▶ [Work item]:
Return every record exactly as it appears. Leave nothing out.

[Extracted records — start]

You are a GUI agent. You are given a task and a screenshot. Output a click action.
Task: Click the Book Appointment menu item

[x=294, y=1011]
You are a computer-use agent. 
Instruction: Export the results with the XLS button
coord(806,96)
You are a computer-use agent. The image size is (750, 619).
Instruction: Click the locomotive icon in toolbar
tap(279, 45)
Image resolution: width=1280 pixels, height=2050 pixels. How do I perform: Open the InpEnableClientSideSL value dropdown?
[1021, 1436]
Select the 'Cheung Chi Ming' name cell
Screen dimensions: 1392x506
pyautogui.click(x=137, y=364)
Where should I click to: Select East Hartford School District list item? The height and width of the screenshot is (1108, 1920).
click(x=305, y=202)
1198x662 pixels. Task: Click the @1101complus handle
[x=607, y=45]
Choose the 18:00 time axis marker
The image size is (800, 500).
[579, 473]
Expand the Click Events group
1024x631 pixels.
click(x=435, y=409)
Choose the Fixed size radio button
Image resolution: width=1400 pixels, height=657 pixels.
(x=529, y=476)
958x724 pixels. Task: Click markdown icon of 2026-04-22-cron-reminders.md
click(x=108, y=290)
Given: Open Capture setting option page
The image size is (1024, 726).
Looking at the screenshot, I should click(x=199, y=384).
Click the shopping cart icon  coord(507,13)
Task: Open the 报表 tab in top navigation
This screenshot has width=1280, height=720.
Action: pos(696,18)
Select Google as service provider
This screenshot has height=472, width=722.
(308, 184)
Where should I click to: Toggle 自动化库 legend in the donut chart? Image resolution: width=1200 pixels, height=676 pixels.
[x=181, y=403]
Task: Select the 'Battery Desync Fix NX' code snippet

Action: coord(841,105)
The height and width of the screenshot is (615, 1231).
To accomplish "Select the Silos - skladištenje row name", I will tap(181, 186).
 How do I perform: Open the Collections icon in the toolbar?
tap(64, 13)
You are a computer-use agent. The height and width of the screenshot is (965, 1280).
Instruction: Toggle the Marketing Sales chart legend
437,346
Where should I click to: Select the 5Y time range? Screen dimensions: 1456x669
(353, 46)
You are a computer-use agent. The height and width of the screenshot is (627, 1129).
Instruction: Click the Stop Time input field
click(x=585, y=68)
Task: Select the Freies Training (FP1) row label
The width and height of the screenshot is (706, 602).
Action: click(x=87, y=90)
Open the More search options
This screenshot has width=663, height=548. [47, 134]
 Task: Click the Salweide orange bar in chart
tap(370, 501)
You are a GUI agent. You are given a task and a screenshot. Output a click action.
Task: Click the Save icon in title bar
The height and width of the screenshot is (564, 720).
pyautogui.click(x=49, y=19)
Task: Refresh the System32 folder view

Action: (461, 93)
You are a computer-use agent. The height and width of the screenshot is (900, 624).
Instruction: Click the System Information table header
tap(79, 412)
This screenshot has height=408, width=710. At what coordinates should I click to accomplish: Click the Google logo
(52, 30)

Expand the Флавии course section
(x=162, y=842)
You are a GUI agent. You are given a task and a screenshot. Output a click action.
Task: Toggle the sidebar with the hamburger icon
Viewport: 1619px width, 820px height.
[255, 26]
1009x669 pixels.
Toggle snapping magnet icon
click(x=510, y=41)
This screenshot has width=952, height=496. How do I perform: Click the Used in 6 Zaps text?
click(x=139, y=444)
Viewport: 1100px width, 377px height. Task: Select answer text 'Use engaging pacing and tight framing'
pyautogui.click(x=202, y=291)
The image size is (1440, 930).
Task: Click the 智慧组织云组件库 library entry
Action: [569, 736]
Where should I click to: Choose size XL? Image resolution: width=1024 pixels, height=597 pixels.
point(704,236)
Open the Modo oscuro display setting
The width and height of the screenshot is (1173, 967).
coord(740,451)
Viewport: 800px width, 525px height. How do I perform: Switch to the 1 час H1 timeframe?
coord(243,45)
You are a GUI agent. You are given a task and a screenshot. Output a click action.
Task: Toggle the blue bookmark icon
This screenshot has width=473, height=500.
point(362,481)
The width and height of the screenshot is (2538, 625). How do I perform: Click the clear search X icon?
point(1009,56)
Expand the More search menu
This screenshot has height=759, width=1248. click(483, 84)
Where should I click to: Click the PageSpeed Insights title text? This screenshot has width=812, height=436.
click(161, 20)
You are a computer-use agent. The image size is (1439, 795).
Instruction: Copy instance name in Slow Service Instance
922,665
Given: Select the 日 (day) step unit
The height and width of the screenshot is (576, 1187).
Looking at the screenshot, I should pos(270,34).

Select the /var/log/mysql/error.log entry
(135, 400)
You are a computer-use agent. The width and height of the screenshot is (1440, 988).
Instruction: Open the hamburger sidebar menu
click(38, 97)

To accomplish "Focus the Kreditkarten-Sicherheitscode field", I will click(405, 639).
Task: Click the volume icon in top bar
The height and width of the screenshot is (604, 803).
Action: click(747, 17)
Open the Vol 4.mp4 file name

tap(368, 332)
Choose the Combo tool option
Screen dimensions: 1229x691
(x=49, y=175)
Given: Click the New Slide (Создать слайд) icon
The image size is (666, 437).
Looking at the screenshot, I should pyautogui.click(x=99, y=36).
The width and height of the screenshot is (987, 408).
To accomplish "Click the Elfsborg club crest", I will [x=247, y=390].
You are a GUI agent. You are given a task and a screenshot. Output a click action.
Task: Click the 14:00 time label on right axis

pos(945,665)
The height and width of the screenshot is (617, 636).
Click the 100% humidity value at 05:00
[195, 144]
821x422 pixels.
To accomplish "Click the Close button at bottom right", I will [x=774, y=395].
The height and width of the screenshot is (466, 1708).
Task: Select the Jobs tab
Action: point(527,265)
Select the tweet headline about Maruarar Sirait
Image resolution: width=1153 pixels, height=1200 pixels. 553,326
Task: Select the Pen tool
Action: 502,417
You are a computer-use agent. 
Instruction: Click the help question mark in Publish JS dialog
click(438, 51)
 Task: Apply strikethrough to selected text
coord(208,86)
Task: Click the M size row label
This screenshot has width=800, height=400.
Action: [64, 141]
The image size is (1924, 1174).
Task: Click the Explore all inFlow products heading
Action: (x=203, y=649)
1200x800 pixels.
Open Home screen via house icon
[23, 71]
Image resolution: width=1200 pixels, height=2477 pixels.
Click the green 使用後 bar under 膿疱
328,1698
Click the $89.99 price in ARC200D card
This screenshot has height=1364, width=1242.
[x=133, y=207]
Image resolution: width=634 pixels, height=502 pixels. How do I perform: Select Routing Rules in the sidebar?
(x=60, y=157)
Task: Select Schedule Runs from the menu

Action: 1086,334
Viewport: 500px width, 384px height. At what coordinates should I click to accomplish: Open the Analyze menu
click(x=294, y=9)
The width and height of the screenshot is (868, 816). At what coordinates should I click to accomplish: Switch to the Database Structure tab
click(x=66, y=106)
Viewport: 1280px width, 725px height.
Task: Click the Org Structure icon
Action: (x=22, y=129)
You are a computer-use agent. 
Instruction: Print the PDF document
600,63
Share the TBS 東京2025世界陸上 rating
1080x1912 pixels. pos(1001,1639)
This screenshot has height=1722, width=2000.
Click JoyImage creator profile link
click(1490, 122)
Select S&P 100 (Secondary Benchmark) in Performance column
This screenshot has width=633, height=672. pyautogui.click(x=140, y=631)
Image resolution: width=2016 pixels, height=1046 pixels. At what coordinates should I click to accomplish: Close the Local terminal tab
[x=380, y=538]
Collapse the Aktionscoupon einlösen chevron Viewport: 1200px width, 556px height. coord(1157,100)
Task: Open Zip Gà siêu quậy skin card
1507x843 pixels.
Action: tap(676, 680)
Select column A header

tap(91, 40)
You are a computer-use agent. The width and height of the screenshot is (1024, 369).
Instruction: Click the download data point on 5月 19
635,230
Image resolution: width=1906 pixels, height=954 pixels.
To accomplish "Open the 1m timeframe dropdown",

[Extracted records — finish]

▶ [The answer]:
You are a GUI agent. You are given a task and a screenshot. Output a click action.
Task: Click the Book Appointment menu item

[x=294, y=1011]
You are a computer-use agent. 
Instruction: Export the results with the XLS button
coord(806,96)
You are a computer-use agent. The image size is (750, 619).
Instruction: Click the locomotive icon in toolbar
tap(279, 45)
Image resolution: width=1280 pixels, height=2050 pixels. How do I perform: Open the InpEnableClientSideSL value dropdown?
[1021, 1436]
Select the 'Cheung Chi Ming' name cell
Screen dimensions: 1392x506
pyautogui.click(x=137, y=364)
Where should I click to: Select East Hartford School District list item? The height and width of the screenshot is (1108, 1920).
click(x=305, y=202)
1198x662 pixels. Task: Click the @1101complus handle
[x=607, y=45]
Choose the 18:00 time axis marker
The image size is (800, 500).
[579, 473]
Expand the Click Events group
1024x631 pixels.
click(x=435, y=409)
Choose the Fixed size radio button
Image resolution: width=1400 pixels, height=657 pixels.
(x=529, y=476)
958x724 pixels. Task: Click markdown icon of 2026-04-22-cron-reminders.md
click(x=108, y=290)
Given: Open Capture setting option page
The image size is (1024, 726).
Looking at the screenshot, I should click(x=199, y=384).
Click the shopping cart icon  coord(507,13)
Task: Open the 报表 tab in top navigation
This screenshot has width=1280, height=720.
Action: pos(696,18)
Select Google as service provider
This screenshot has height=472, width=722.
(308, 184)
Where should I click to: Toggle 自动化库 legend in the donut chart? Image resolution: width=1200 pixels, height=676 pixels.
[x=181, y=403]
Task: Select the 'Battery Desync Fix NX' code snippet

Action: coord(841,105)
The height and width of the screenshot is (615, 1231).
To accomplish "Select the Silos - skladištenje row name", I will tap(181, 186).
 How do I perform: Open the Collections icon in the toolbar?
tap(64, 13)
You are a computer-use agent. The height and width of the screenshot is (965, 1280).
Instruction: Toggle the Marketing Sales chart legend
437,346
Where should I click to: Select the 5Y time range? Screen dimensions: 1456x669
(353, 46)
You are a computer-use agent. The height and width of the screenshot is (627, 1129).
Instruction: Click the Stop Time input field
click(x=585, y=68)
Task: Select the Freies Training (FP1) row label
The width and height of the screenshot is (706, 602).
Action: click(x=87, y=90)
Open the More search options
This screenshot has width=663, height=548. [47, 134]
 Task: Click the Salweide orange bar in chart
tap(370, 501)
You are a GUI agent. You are given a task and a screenshot. Output a click action.
Task: Click the Save icon in title bar
The height and width of the screenshot is (564, 720).
pyautogui.click(x=49, y=19)
Task: Refresh the System32 folder view

Action: (461, 93)
You are a computer-use agent. The height and width of the screenshot is (900, 624).
Instruction: Click the System Information table header
tap(79, 412)
This screenshot has height=408, width=710. At what coordinates should I click to accomplish: Click the Google logo
(52, 30)

Expand the Флавии course section
(x=162, y=842)
You are a GUI agent. You are given a task and a screenshot. Output a click action.
Task: Toggle the sidebar with the hamburger icon
Viewport: 1619px width, 820px height.
[255, 26]
1009x669 pixels.
Toggle snapping magnet icon
click(x=510, y=41)
This screenshot has width=952, height=496. How do I perform: Click the Used in 6 Zaps text?
click(x=139, y=444)
Viewport: 1100px width, 377px height. Task: Select answer text 'Use engaging pacing and tight framing'
pyautogui.click(x=202, y=291)
The image size is (1440, 930).
Task: Click the 智慧组织云组件库 library entry
Action: [569, 736]
Where should I click to: Choose size XL? Image resolution: width=1024 pixels, height=597 pixels.
point(704,236)
Open the Modo oscuro display setting
The width and height of the screenshot is (1173, 967).
coord(740,451)
Viewport: 800px width, 525px height. How do I perform: Switch to the 1 час H1 timeframe?
coord(243,45)
You are a GUI agent. You are given a task and a screenshot. Output a click action.
Task: Toggle the blue bookmark icon
This screenshot has width=473, height=500.
point(362,481)
The width and height of the screenshot is (2538, 625). How do I perform: Click the clear search X icon?
point(1009,56)
Expand the More search menu
This screenshot has height=759, width=1248. click(483, 84)
Where should I click to: Click the PageSpeed Insights title text? This screenshot has width=812, height=436.
click(161, 20)
You are a computer-use agent. The image size is (1439, 795).
Instruction: Copy instance name in Slow Service Instance
922,665
Given: Select the 日 (day) step unit
The height and width of the screenshot is (576, 1187).
Looking at the screenshot, I should pos(270,34).

Select the /var/log/mysql/error.log entry
(135, 400)
You are a computer-use agent. The width and height of the screenshot is (1440, 988).
Instruction: Open the hamburger sidebar menu
click(38, 97)

To accomplish "Focus the Kreditkarten-Sicherheitscode field", I will click(405, 639).
Task: Click the volume icon in top bar
The height and width of the screenshot is (604, 803).
Action: click(747, 17)
Open the Vol 4.mp4 file name

tap(368, 332)
Choose the Combo tool option
Screen dimensions: 1229x691
(x=49, y=175)
Given: Click the New Slide (Создать слайд) icon
The image size is (666, 437).
Looking at the screenshot, I should pyautogui.click(x=99, y=36).
The width and height of the screenshot is (987, 408).
To accomplish "Click the Elfsborg club crest", I will [x=247, y=390].
You are a GUI agent. You are given a task and a screenshot. Output a click action.
Task: Click the 14:00 time label on right axis

pos(945,665)
The height and width of the screenshot is (617, 636).
Click the 100% humidity value at 05:00
[195, 144]
821x422 pixels.
To accomplish "Click the Close button at bottom right", I will [x=774, y=395].
The height and width of the screenshot is (466, 1708).
Task: Select the Jobs tab
Action: point(527,265)
Select the tweet headline about Maruarar Sirait
Image resolution: width=1153 pixels, height=1200 pixels. 553,326
Task: Select the Pen tool
Action: 502,417
You are a computer-use agent. 
Instruction: Click the help question mark in Publish JS dialog
click(438, 51)
 Task: Apply strikethrough to selected text
coord(208,86)
Task: Click the M size row label
This screenshot has width=800, height=400.
Action: [64, 141]
The image size is (1924, 1174).
Task: Click the Explore all inFlow products heading
Action: (x=203, y=649)
1200x800 pixels.
Open Home screen via house icon
[23, 71]
Image resolution: width=1200 pixels, height=2477 pixels.
Click the green 使用後 bar under 膿疱
328,1698
Click the $89.99 price in ARC200D card
This screenshot has height=1364, width=1242.
[x=133, y=207]
Image resolution: width=634 pixels, height=502 pixels. How do I perform: Select Routing Rules in the sidebar?
(x=60, y=157)
Task: Select Schedule Runs from the menu

Action: 1086,334
Viewport: 500px width, 384px height. At what coordinates should I click to accomplish: Open the Analyze menu
click(x=294, y=9)
The width and height of the screenshot is (868, 816). At what coordinates should I click to accomplish: Switch to the Database Structure tab
click(x=66, y=106)
Viewport: 1280px width, 725px height.
Task: Click the Org Structure icon
Action: (x=22, y=129)
You are a computer-use agent. 
Instruction: Print the PDF document
600,63
Share the TBS 東京2025世界陸上 rating
1080x1912 pixels. pos(1001,1639)
This screenshot has height=1722, width=2000.
Click JoyImage creator profile link
click(1490, 122)
Select S&P 100 (Secondary Benchmark) in Performance column
This screenshot has width=633, height=672. pyautogui.click(x=140, y=631)
Image resolution: width=2016 pixels, height=1046 pixels. At what coordinates should I click to accomplish: Close the Local terminal tab
[x=380, y=538]
Collapse the Aktionscoupon einlösen chevron Viewport: 1200px width, 556px height. coord(1157,100)
Task: Open Zip Gà siêu quậy skin card
1507x843 pixels.
Action: tap(676, 680)
Select column A header

tap(91, 40)
You are a computer-use agent. The width and height of the screenshot is (1024, 369).
Instruction: Click the download data point on 5月 19
635,230
Image resolution: width=1906 pixels, height=954 pixels.
To accomplish "Open the 1m timeframe dropdown",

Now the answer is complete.